__Task requirements__. Copy out, from the data below, each line in which the word "computer" occurs.
'''
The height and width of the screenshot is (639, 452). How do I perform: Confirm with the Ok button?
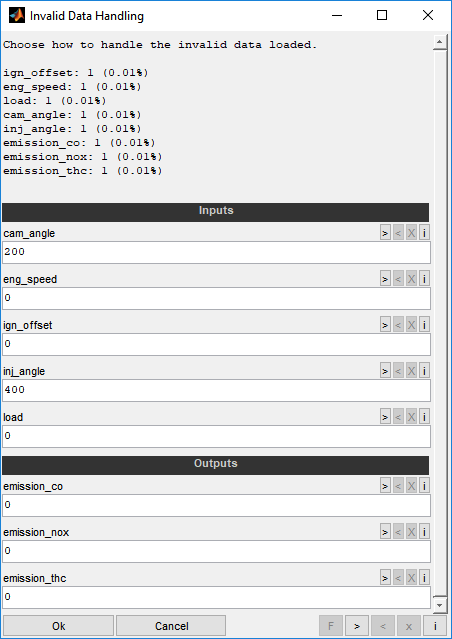click(x=58, y=626)
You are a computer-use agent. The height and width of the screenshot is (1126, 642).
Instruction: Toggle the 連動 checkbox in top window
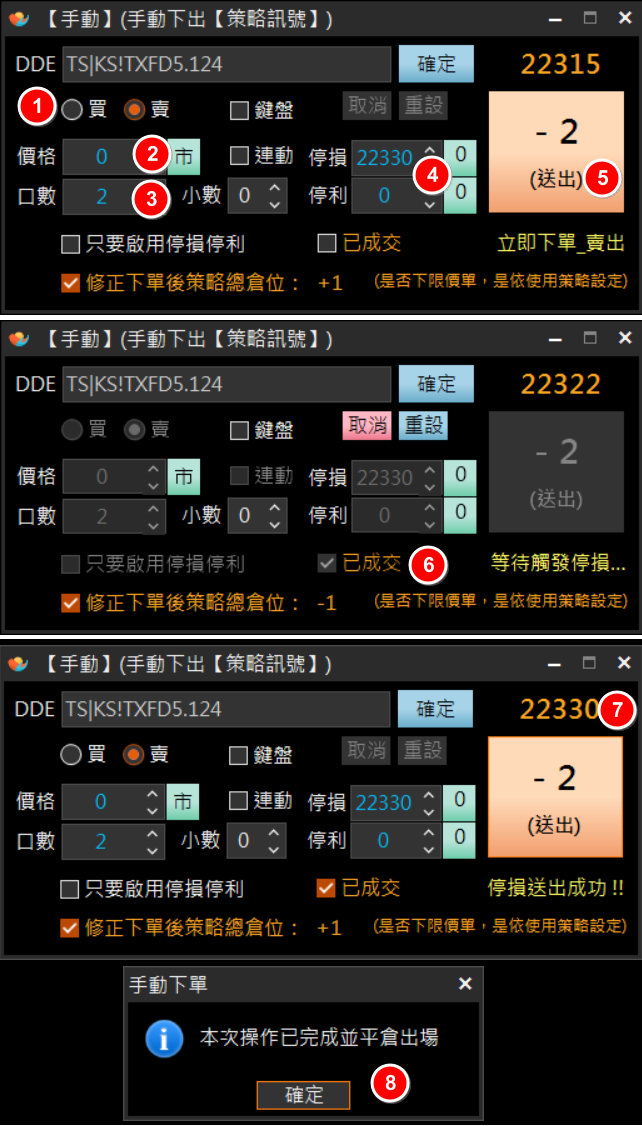239,156

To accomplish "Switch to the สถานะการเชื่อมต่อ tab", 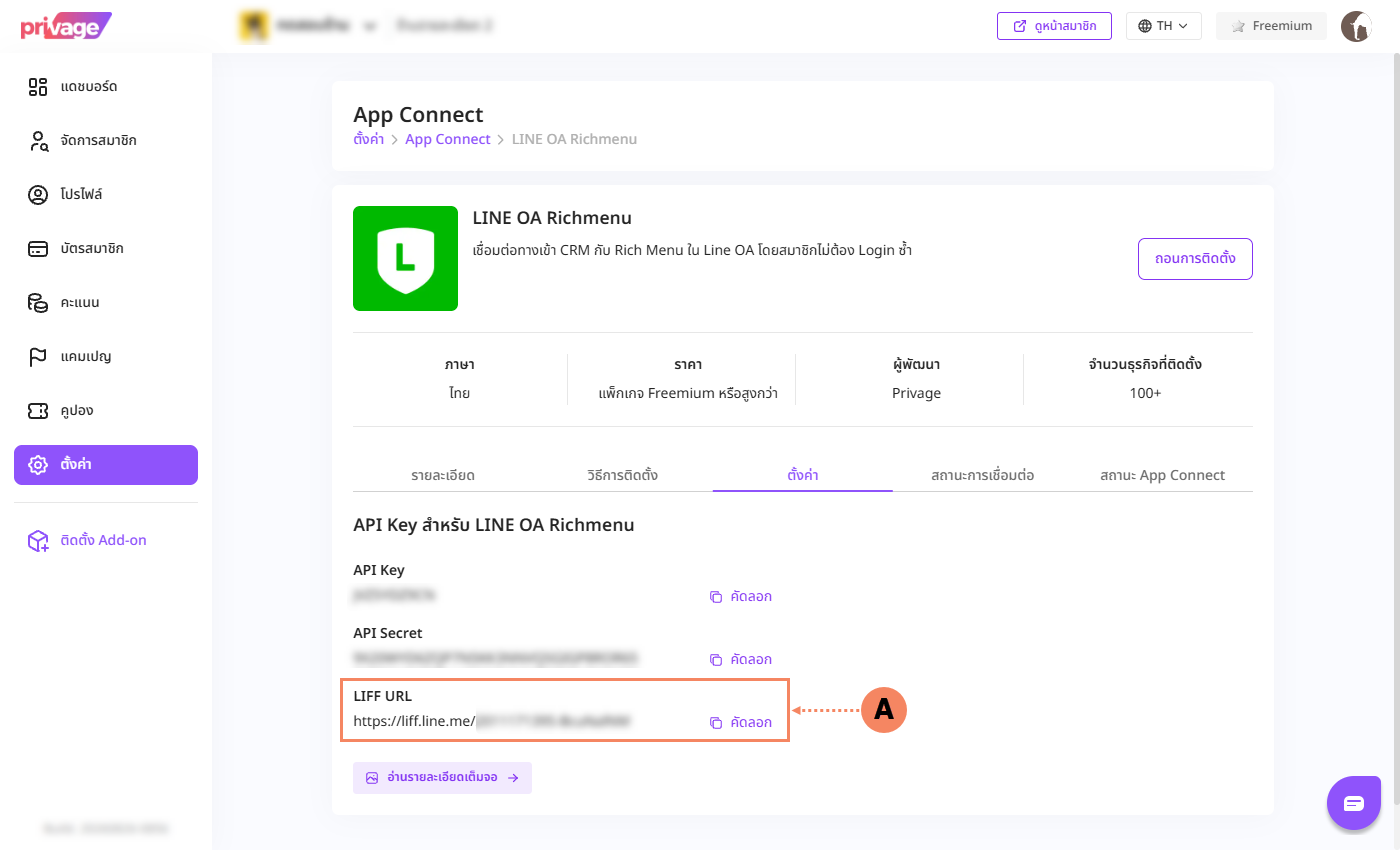I will 982,475.
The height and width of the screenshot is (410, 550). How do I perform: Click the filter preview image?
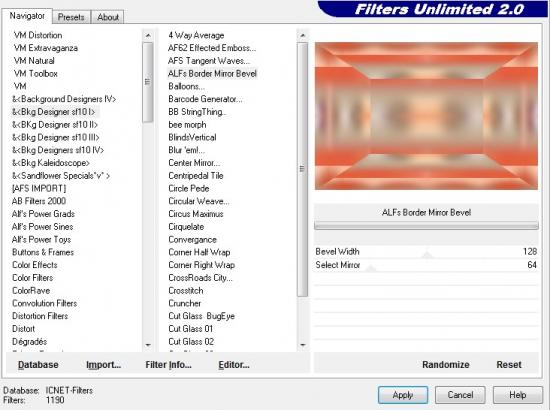point(426,116)
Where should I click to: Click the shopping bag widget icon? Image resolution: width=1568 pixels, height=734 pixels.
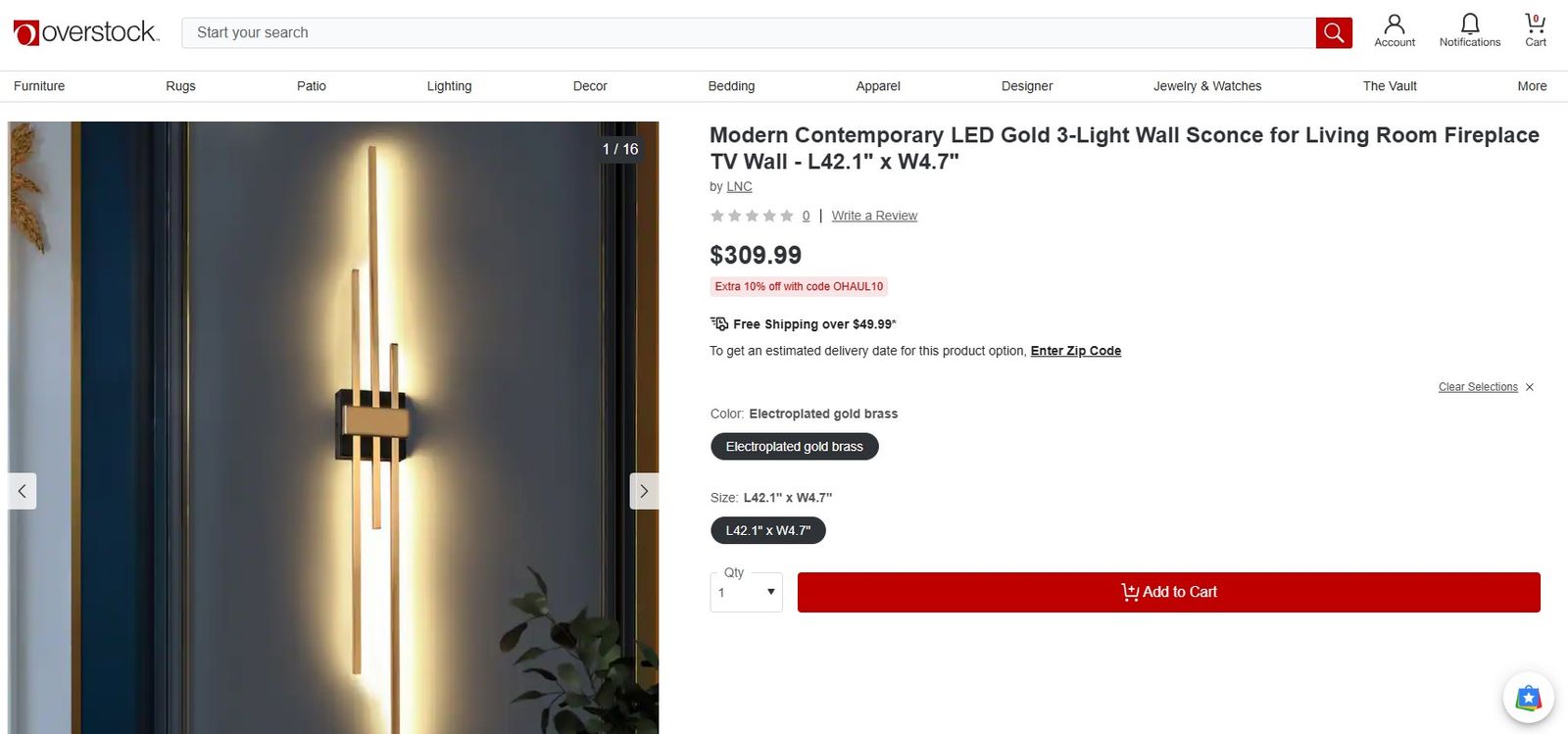pyautogui.click(x=1528, y=697)
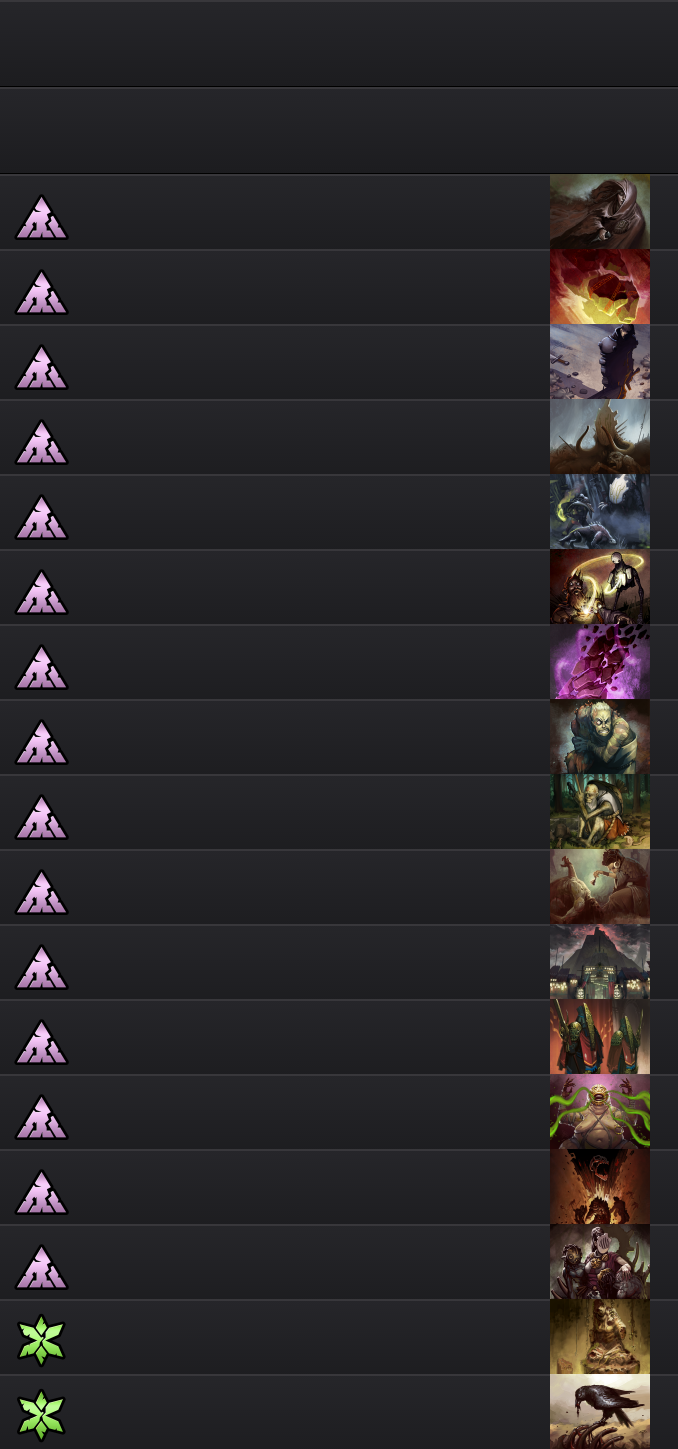Open the old man crouching in forest thumbnail
This screenshot has width=678, height=1449.
[600, 812]
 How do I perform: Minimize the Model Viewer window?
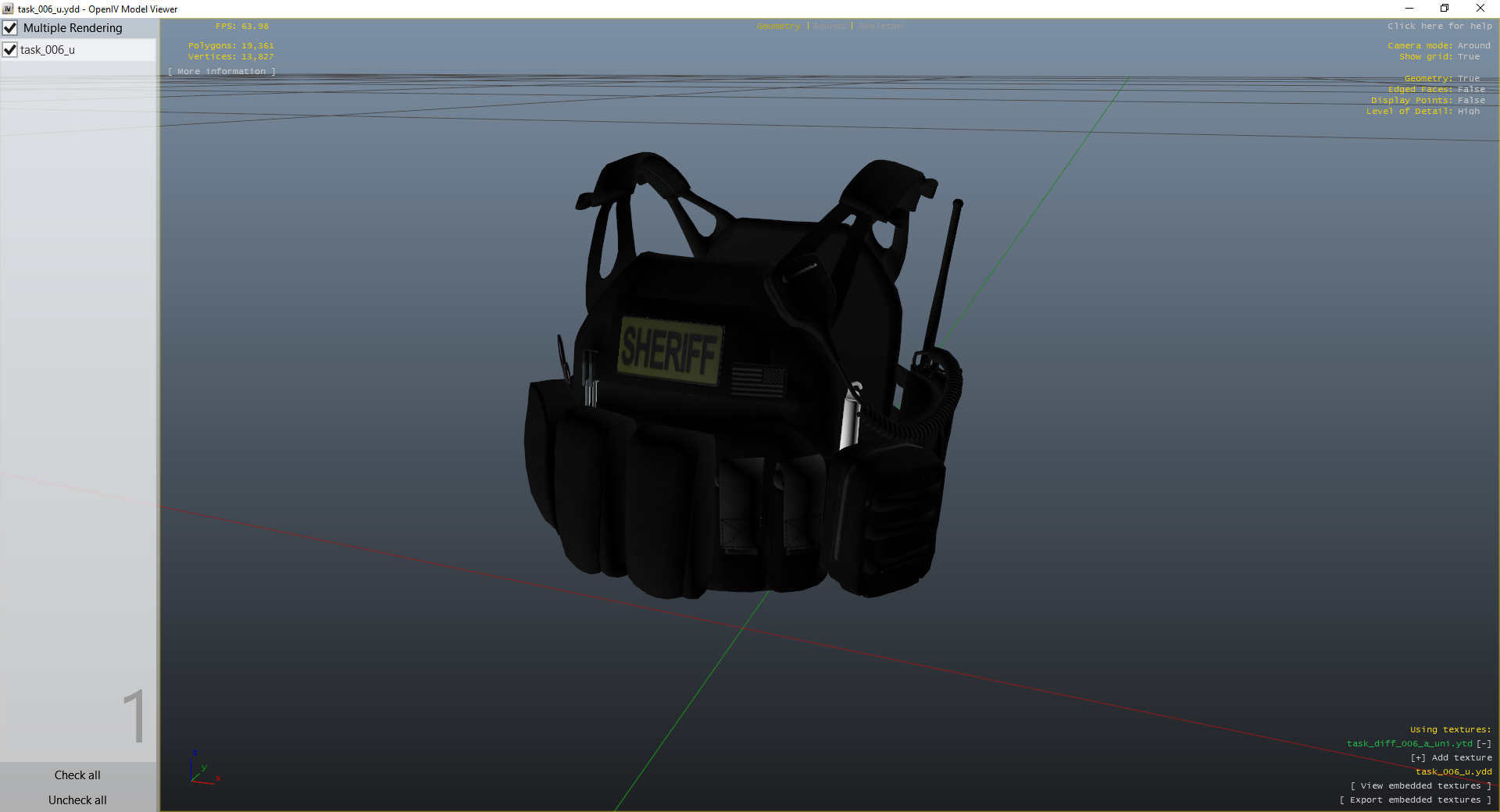1409,9
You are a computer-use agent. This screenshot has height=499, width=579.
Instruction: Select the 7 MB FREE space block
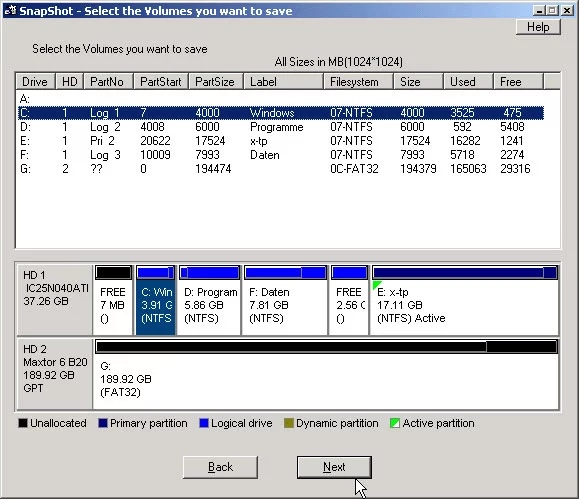click(x=113, y=300)
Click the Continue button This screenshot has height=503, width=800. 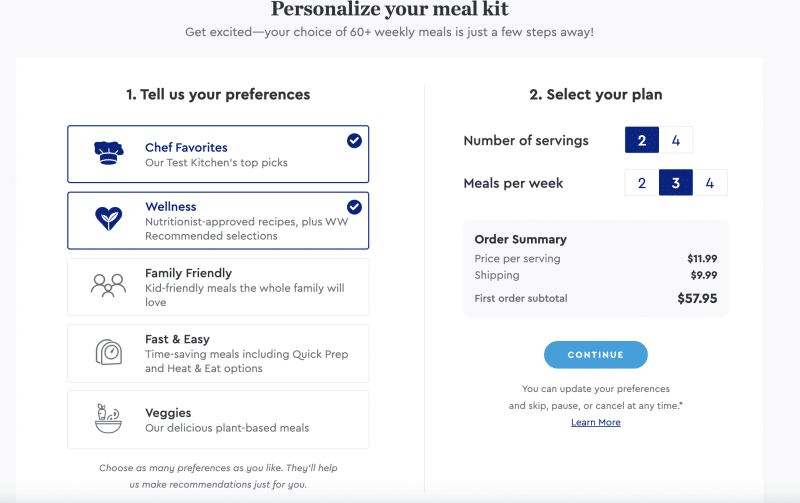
'''
__Exercise response__.
You are a computer-use agent. The height and width of the screenshot is (1126, 642).
You are a computer-use agent. This screenshot has height=499, width=579.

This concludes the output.